Après les intérêts du public viennent ceux de l’Etat, qui sont, au fond, ceux du public, sous une autre forme. L’État n’est que la collectivité des individus. Les facilités données par la Banque au Trésor équivalent à un allégement apporté aux contribuables. Il en est ainsi dans les temps ordinaires, et plus encore dans les cas exceptionnels, lorsque éclatent ces événemens où la fortune et les destinées du pays se trouvent en jeu, et où l’État obtient du crédit de la Banque ce que ne lui donneraient ni son propre crédit ni la profondeur des ressources à tirer directement de la population. Ces cas exceptionnels se sont produits, ils peuvent se renouveler. Bien aveugles seraient les politiciens qui ne comprendraient pas de quel poids peut peser, un jour donné, sur les destinées du pays, la possession d’une force telle que celle qui réside dans ce fait impalpable et tout-puissant : le crédit de la Banque de France. Bien coupables seraient ceux qui, par imprudence, par irréflexion, ou par obéissance à des préjugés surannés, ne craindraient pas de porter atteinte à cette force.

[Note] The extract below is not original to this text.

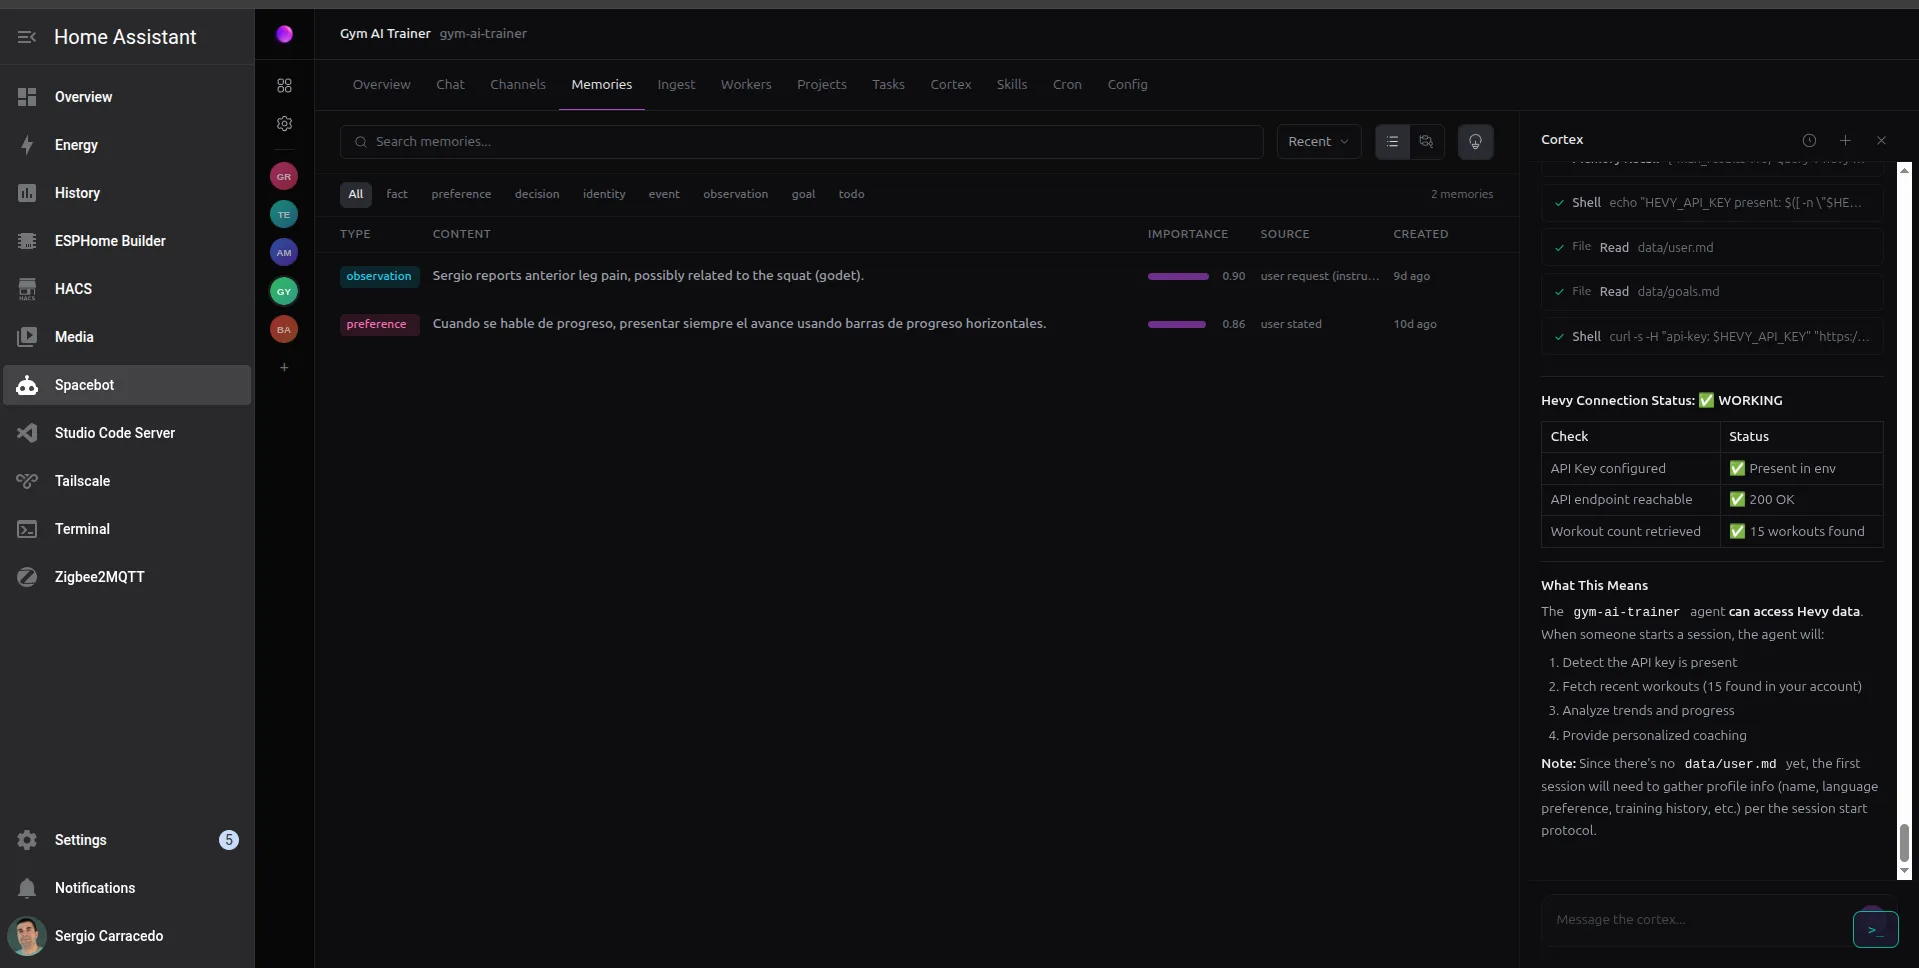
Task: Click the lightbulb icon beside view buttons
Action: pyautogui.click(x=1475, y=142)
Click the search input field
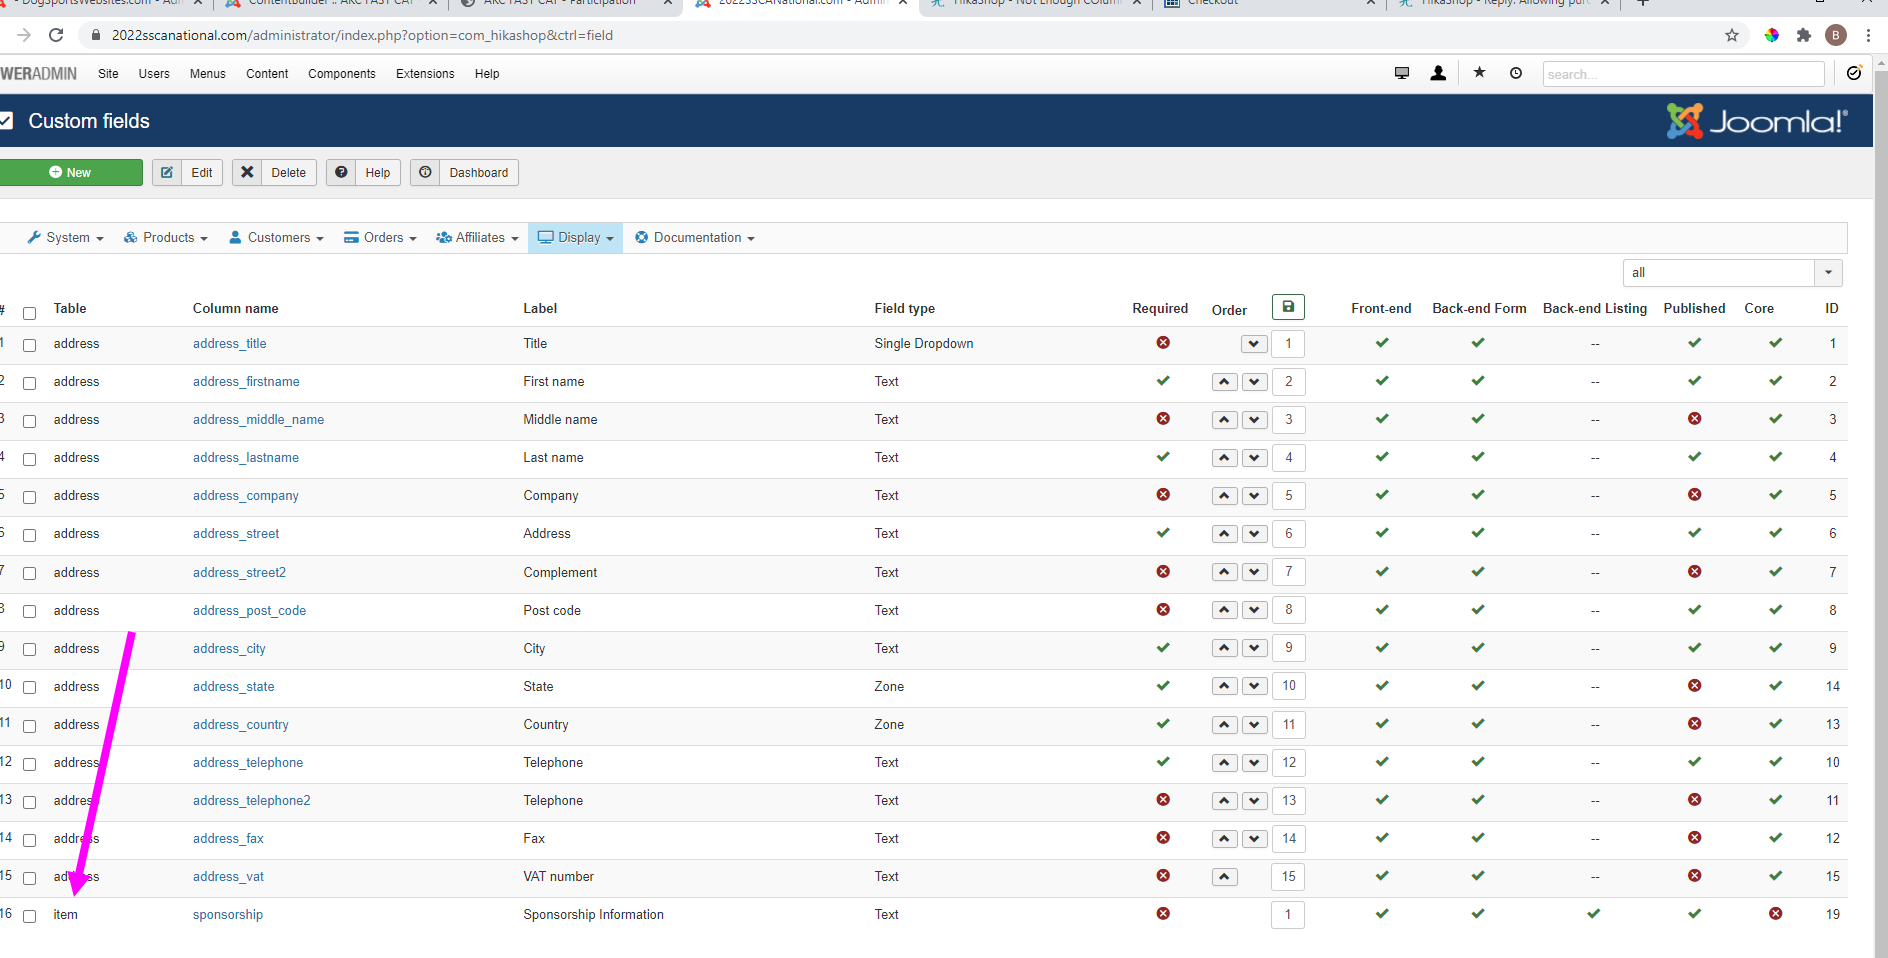The height and width of the screenshot is (958, 1888). tap(1682, 74)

Or c’est à ce point capital, la conservation intacte du merveilleux crédit de la Banque, que convergent les plus délicates des questions multiples se rattachant au renouvellement du privilège. On peut demander beaucoup à un établissement qui n’a jamais cessé de guetter avec la plus vigilante attention les modifications que le temps pouvait successivement apporter aux pratiques commerciales et financières, afin d’aller lui-même au-devant des nouveaux besoins. Mais les demandes doivent s’arrêter à la limite précise où un péril, — moins encore, — la menace d’un péril, pourrait naître pour le crédit. Or, il ne peut appartenir à une assemblée ou à une délégation de cette assemblée d’entreprendre une telle étude, proprio motu, sans égard pour la question d’opportunité, en dehors de toute considération de compétence. C’est au gouvernement seul qu’il appartenait de procéder à un examen qui est essentiellement du ressort d’un ministre des finances et non d’une commission parlementaire.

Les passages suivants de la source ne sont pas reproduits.